» HOW TO COMPLETE THIS TASK
Return every record below exactly as written, but leave out the pictures.

» PROVIDED RECORDS
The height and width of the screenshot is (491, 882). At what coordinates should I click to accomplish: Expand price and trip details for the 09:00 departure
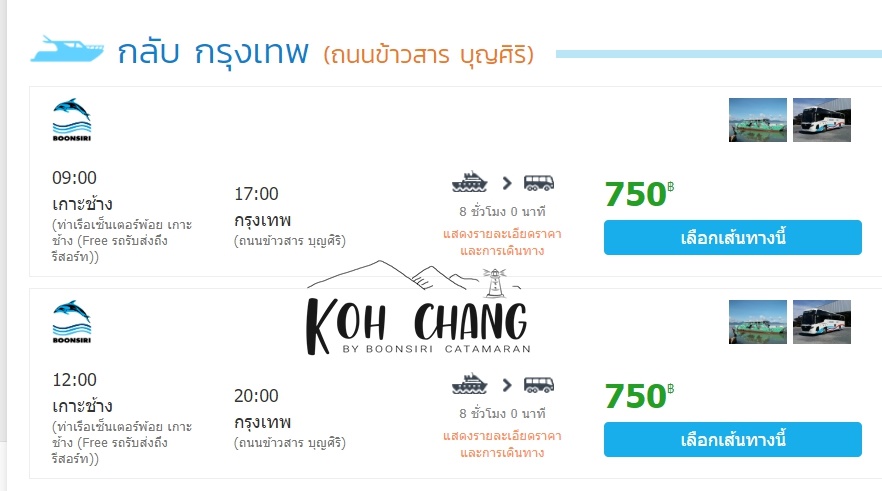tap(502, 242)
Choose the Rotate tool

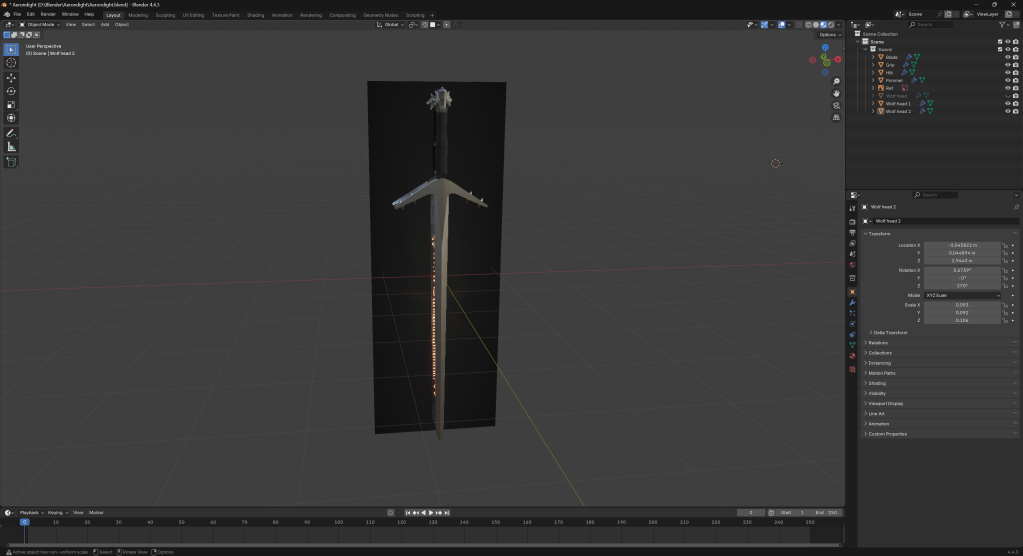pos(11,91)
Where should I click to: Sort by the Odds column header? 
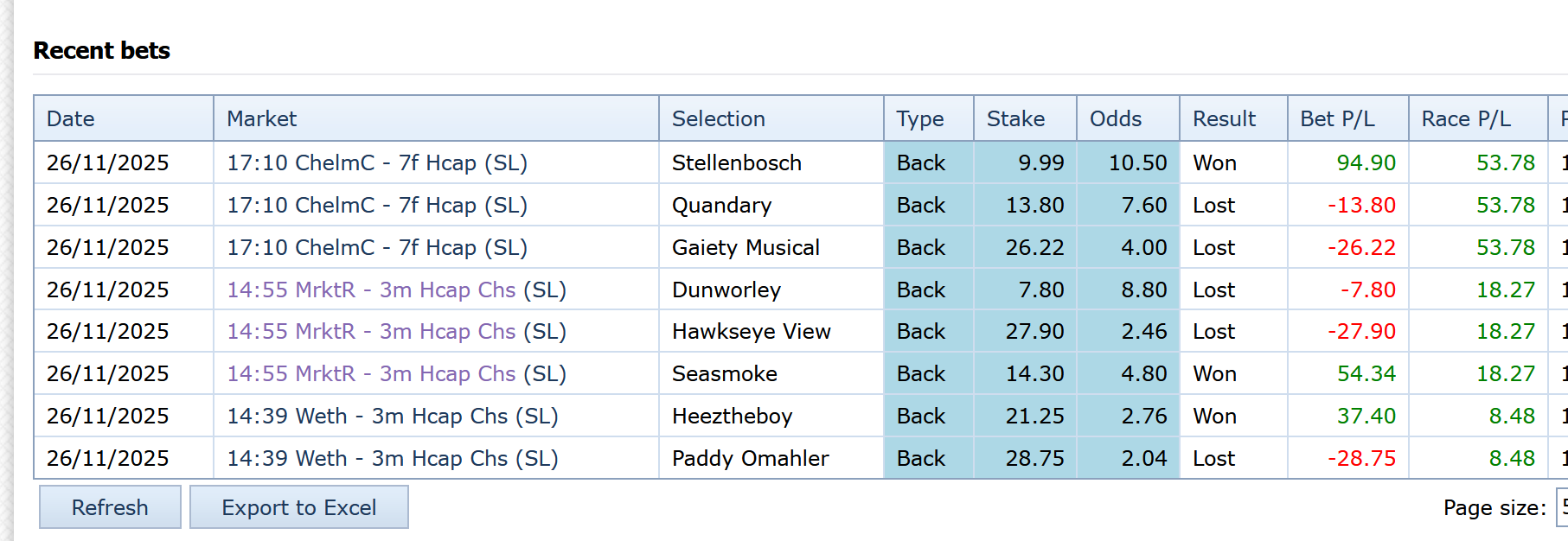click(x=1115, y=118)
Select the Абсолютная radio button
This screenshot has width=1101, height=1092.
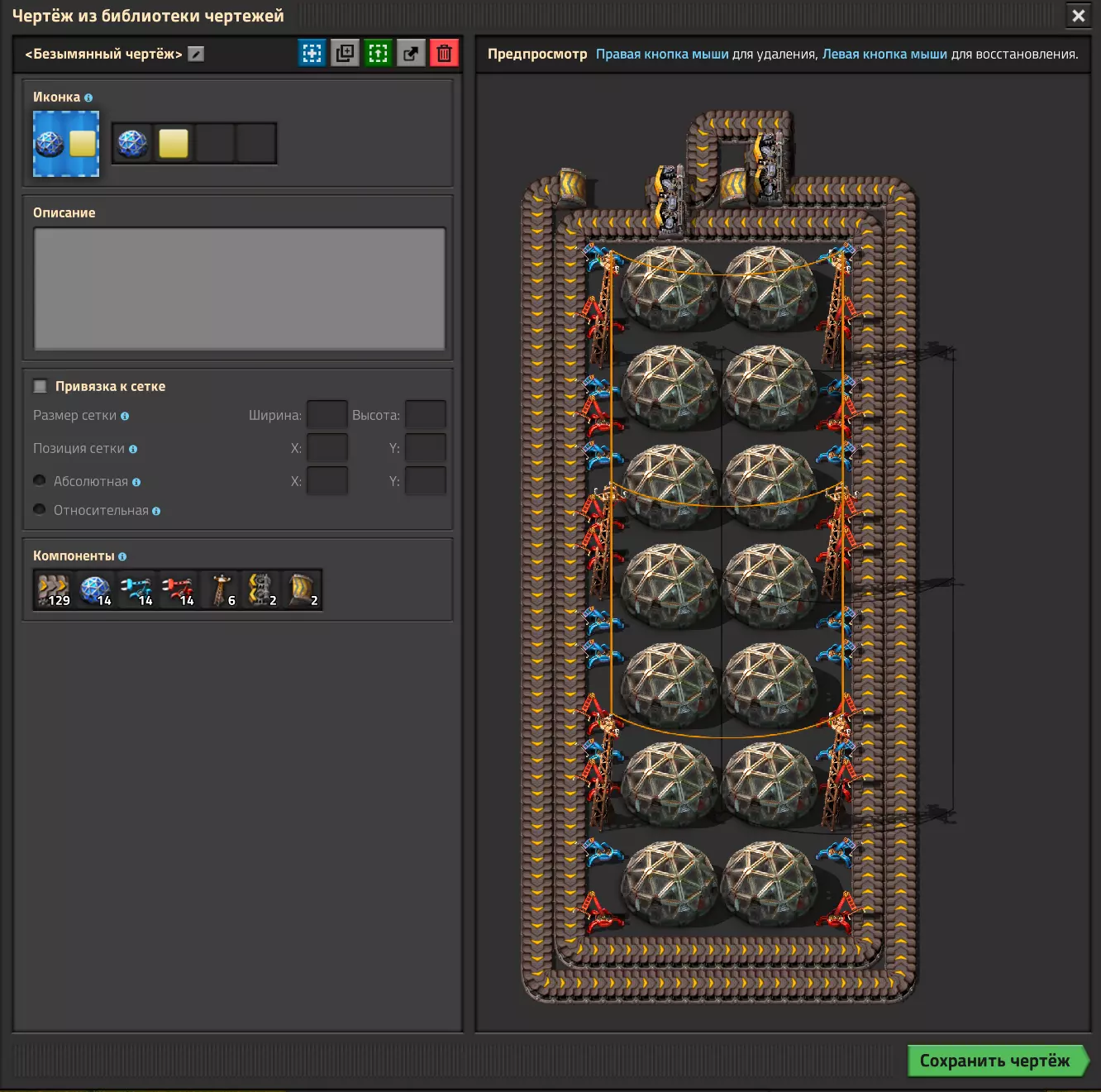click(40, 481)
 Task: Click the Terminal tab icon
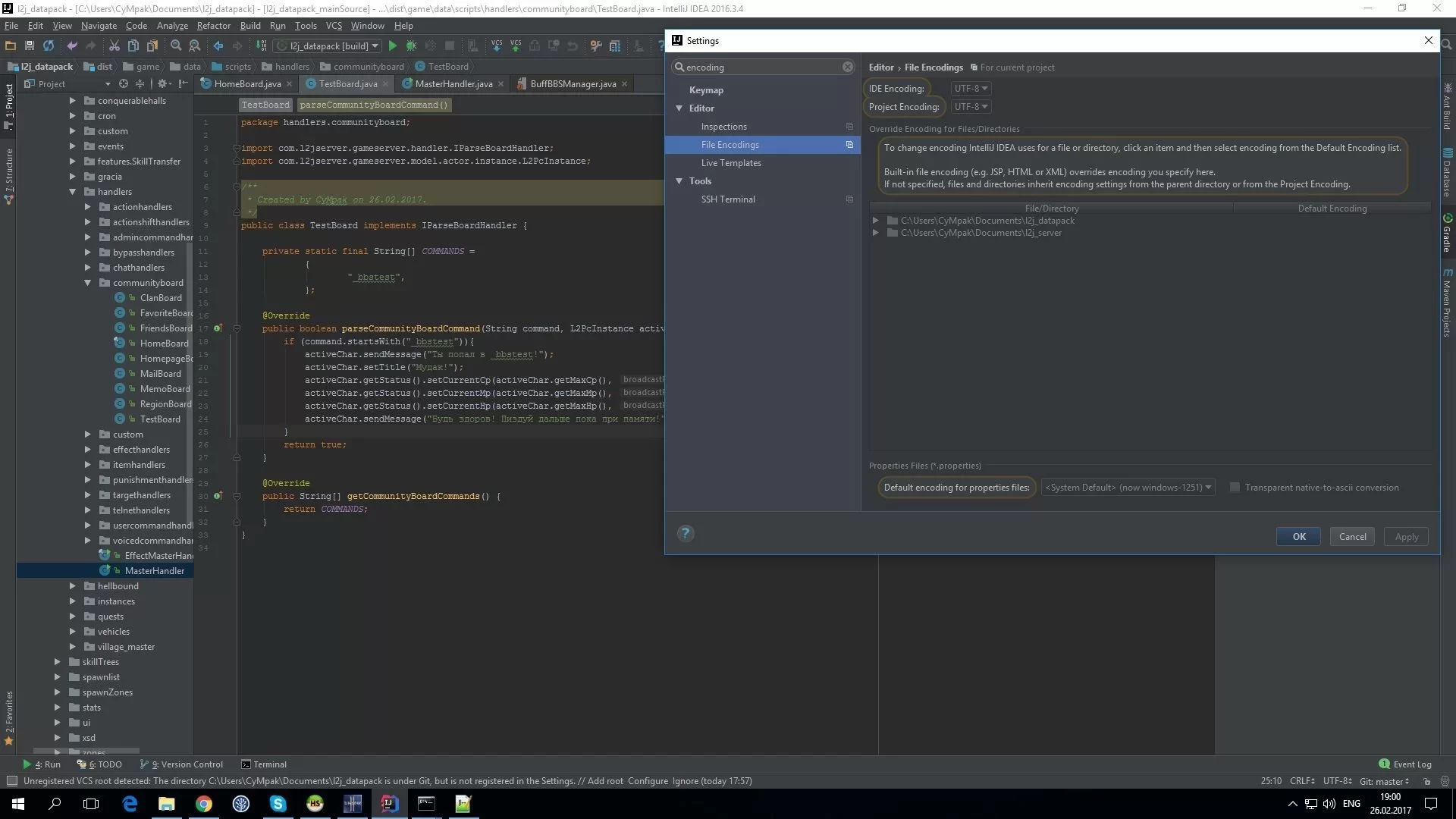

» EXPECTED ANSWER
The height and width of the screenshot is (491, 882). At what coordinates should I click to accomplish: Expand price and trip details for the 09:00 departure
tap(502, 242)
Choose the Rotate tool

pos(11,91)
Where should I click to: Sort by the Odds column header? 
click(x=1115, y=118)
Select the Абсолютная radio button
This screenshot has width=1101, height=1092.
click(40, 481)
 Task: Click the Terminal tab icon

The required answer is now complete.